[[ THE DATA open ]]

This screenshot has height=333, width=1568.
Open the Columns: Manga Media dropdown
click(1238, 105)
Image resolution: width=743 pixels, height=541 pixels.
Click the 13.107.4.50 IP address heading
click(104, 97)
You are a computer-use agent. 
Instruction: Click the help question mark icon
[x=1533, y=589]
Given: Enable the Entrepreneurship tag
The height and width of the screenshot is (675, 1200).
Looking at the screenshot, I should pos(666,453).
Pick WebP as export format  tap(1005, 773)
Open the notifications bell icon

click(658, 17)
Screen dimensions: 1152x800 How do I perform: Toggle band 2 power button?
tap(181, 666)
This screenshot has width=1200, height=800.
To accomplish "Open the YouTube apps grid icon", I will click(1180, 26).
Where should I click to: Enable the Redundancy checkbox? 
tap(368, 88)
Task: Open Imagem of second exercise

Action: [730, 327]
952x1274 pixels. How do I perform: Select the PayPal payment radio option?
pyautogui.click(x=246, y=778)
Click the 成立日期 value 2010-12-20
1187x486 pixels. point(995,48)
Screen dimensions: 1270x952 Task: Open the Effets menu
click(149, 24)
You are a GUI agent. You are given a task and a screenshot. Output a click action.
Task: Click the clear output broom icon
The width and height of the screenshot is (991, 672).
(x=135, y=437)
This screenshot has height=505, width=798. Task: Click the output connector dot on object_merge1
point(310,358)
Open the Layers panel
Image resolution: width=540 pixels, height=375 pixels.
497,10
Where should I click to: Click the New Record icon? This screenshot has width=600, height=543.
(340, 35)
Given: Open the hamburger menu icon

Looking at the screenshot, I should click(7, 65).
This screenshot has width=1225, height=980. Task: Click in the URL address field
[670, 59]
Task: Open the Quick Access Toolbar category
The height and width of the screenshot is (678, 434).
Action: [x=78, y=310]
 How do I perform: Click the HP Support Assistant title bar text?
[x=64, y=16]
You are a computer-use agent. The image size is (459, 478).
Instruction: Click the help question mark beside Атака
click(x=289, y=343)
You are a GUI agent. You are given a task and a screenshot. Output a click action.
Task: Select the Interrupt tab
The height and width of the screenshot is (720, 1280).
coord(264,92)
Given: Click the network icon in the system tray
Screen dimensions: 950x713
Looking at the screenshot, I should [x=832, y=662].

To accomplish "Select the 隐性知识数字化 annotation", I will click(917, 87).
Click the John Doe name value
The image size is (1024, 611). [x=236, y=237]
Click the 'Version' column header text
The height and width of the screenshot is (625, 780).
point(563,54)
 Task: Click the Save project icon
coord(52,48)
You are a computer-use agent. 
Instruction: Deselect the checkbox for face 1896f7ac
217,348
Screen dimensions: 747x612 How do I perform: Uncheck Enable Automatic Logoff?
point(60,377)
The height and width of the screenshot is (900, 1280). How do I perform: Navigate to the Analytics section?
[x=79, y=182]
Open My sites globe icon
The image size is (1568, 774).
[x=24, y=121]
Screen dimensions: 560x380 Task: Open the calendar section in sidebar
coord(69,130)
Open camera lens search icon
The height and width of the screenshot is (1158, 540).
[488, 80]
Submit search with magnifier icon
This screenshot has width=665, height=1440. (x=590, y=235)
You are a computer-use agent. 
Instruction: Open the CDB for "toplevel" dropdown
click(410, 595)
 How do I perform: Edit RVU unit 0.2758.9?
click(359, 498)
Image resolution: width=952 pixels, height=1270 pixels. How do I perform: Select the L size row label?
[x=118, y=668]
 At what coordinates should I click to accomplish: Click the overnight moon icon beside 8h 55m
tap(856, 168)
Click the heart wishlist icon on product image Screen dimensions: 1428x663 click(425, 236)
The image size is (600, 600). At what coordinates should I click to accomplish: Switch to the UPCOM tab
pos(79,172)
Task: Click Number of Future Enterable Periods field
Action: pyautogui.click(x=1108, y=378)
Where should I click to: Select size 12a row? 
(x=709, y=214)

[[ THE DATA closed ]]

> [WHAT IS REQUIRED] What is needed is an exact copy of the lines from the one containing "Click the John Doe name value" through the last line of the records above, both included.

> [FINAL ANSWER]
Click the John Doe name value
The image size is (1024, 611). [x=236, y=237]
Click the 'Version' column header text
The height and width of the screenshot is (625, 780).
point(563,54)
 Task: Click the Save project icon
coord(52,48)
You are a computer-use agent. 
Instruction: Deselect the checkbox for face 1896f7ac
217,348
Screen dimensions: 747x612 How do I perform: Uncheck Enable Automatic Logoff?
point(60,377)
The height and width of the screenshot is (900, 1280). How do I perform: Navigate to the Analytics section?
[x=79, y=182]
Open My sites globe icon
The image size is (1568, 774).
[x=24, y=121]
Screen dimensions: 560x380 Task: Open the calendar section in sidebar
coord(69,130)
Open camera lens search icon
The height and width of the screenshot is (1158, 540).
[488, 80]
Submit search with magnifier icon
This screenshot has width=665, height=1440. (x=590, y=235)
You are a computer-use agent. 
Instruction: Open the CDB for "toplevel" dropdown
click(410, 595)
 How do I perform: Edit RVU unit 0.2758.9?
click(359, 498)
Image resolution: width=952 pixels, height=1270 pixels. How do I perform: Select the L size row label?
[x=118, y=668]
 At what coordinates should I click to accomplish: Click the overnight moon icon beside 8h 55m
tap(856, 168)
Click the heart wishlist icon on product image Screen dimensions: 1428x663 click(425, 236)
The image size is (600, 600). At what coordinates should I click to accomplish: Switch to the UPCOM tab
pos(79,172)
Task: Click Number of Future Enterable Periods field
Action: pyautogui.click(x=1108, y=378)
Where should I click to: Select size 12a row? 
(x=709, y=214)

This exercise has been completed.